Projet pilote, il encourage l’innovation et la recherche sur le plan de gestion et l’intégration des eaux pluviales par une approche multi-partenariale et multidisciplinaire visant l’exemplarité des concepts et l’évolution des pratiques. Afin de réaliser ce projet, l’Arrondissement et l’Alliance Ruelles bleues-vertes prévoient l’aménagement d’une allée d’accès accessible pour tous et toutes en tout temps, la réalisation d’infrastructures vertes assurant la rétention des eaux pluviales inhérente à la ruelle, mais également de la toiture du Bâtiment 7, ainsi que la plantation de végétaux et l’aménagement d’espaces conviviaux de socialisation et de recherche scientifique pour des fins de sensibilisation et de pédagogie. 

Urbaniste impliqué

Pascale Rouillé (no. 1067)

Partenaires

Suzanne Doucet, Pivot architectes

Mario R Gendron, Vinci consultants 

Marc-Olivier de Tilly, Pageau Morel

Marc L’Écuyer, GHD 

L’O.E.U.F Architectes

Kim Marineau, Biodiversité Conseil 

Organisation ayant réalisé le projet

Alliance ruelles Bleues-Vertes

Site internet

Documentation

Sous les Pavés

Activité de dépavage à l’école primaire Jonathan. Photo: Jonathan Bélisle

Sous les pavés est un projet qui vise à déminéraliser à la main et de manière participative une douzaine d’espaces publics dans au moins six régions du Québec d’ici 2020. Il engage les communautés et les citoyens à adopter des pratiques inspirantes d’adaptation aux changements climatiques.
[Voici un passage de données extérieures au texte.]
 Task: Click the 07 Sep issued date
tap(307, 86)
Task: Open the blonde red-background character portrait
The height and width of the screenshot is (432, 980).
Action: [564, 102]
Sous les pavés est une initiative du Centre d’écologie urbaine de Montréal (CEUM), inspirée du projet Depave Paradise, réalisé par Green Communities Canada, de Depave aux États-Unis, ainsi que de l’approche d’urbanisme participatif du CEUM.

Les 12 projets Sous les pavés sont réalisés par des partenaires locaux accompagnés d’un soutien financier, technique et stratégique fourni par le CEUM. Le succès de ces projets repose sur l’apport d’un grand nombre de citoyens engagés à toutes les étapes, avec l’appui d’entreprises, d’organismes et de municipalités. C’est ensemble que nous libérerons le sol pour en faire des espaces publics vivants!
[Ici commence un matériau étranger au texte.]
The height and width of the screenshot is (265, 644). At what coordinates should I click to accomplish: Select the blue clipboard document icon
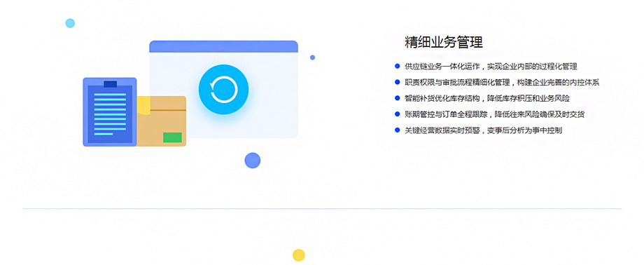(110, 112)
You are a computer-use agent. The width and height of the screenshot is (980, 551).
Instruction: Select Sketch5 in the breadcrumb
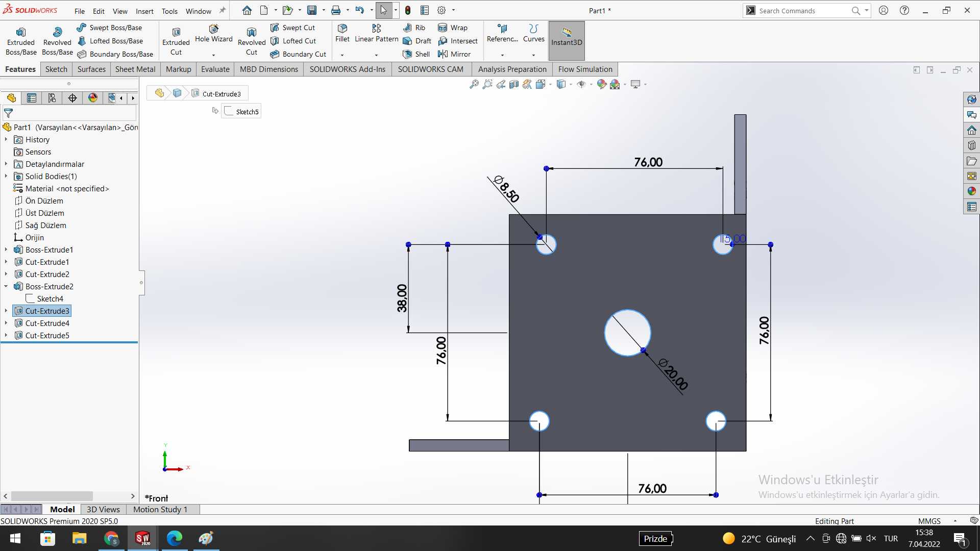241,111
Contrer la minéralisation des villes

L’urbanisation a entraîné la minéralisation des espaces publics et privés en ville. Les surfaces pavées ont plusieurs impacts environnementaux et économiques néfastes :

  • interruption du cycle naturel de l’eau;
  • redirection des eaux de ruissellement vers les infrastructures publiques;
  • augmentation des coûts de traitement des eaux et d’entretien des infrastructures municipales.

Un projet citoyen

Sous les pavés propose de mobiliser les citoyens en remplaçant des zones pavées par des infrastructures vertes à l’aide d’activités participatives de dépavage. Ces actions permettent de sensibiliser le public, de mobiliser des commanditaires et d’interpeller les médias et les décideurs en plus de les inspirer à mettre en place davantage de mesures d’élimination des surfaces imperméables.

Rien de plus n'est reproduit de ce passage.